La imagen que se traslada a los asegurados, que empiezan a ser conscientes de que las malas prácticas nacen desde el mismo momento de la contratación, y terminan en la tramitación de siniestros. Me refiero a la ocultación de cláusulas o de pólizas, u obligar a utilizar material reciclado o pirata en una reparación, el rechazo del siniestro con absurdas excusas, la presión sobre centros concertados y peritos, el mensaje indirecto usado por las tarifas planas, o el abusivo precio fijado a los centros asociados. Sin menospreciar el uso sistemático del regateo en una indemnización económica… Todo lo cual produce impotencia y rabia a quien lo tiene que soportar y hace que la lucha con los seguras sea cada vez mas necesaria. Los afectados están en clara desigualdad, y cuando se da el caso de sufrir un siniestro, de forma automática las aseguradoras los clasifican de SOSPECHOSOS, la perfecta excusa para resistirse a pagar.

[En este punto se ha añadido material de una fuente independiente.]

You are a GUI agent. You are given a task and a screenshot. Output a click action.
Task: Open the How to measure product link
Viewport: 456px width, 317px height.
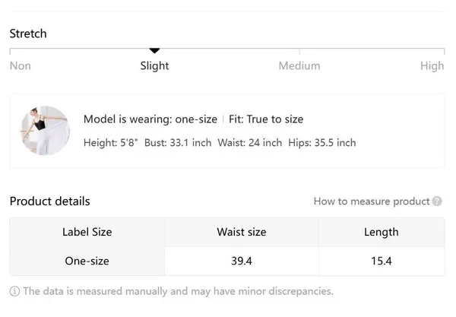[372, 201]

Los incumplimientos del contrato del seguro por parte de las compañías y sus insinuaciones, son muy numerosos, y tan graves o más, que la excusa invariable, de un pretendido fraude al seguro por parte de los usuarios, solo que no se publicitan.
La defensa especializada de los «legítimos derechos de los usuarios de un seguro», ejercida por letrados y Empresas cuyo campo de trabajo es brindar servicios de evaluación, asesoramiento y gestión de toda temática vinculada a los accidentes, especializados en la negociación extrajudicial, mediación y procesos judiciales relacionados con daños y perjuicios (materiales y lesiones físicas) y el estudio de las relaciones contractuales derivadas del contrato de seguro. Precisa de una operativa que pueda rivalizar con el potencial, el despliegue, y la red de resistencia que ejercen las Compañías de Seguros con las que tienen que lidiar. Cuando los seguros se enfrentan a casos bien armados, cuando se les exige que cumplan los contratos, y que liquiden las indemnizaciones adecuadas, o cuando se les presenta una batería de pruebas irrefutables y se les vence en los juzgados… De nada les sirve insinuar que las víctimas son lobos disfrazados, y mientras que ellos…, pretenden mantener la apariencia de mártires.
Desde finanservices hemos podido demostrar que nuestros clientes tenían razón, cuando los seguros pretendían regatear e incluso no pagarles…, se refleja en multitud de sentencias judiciales favorables.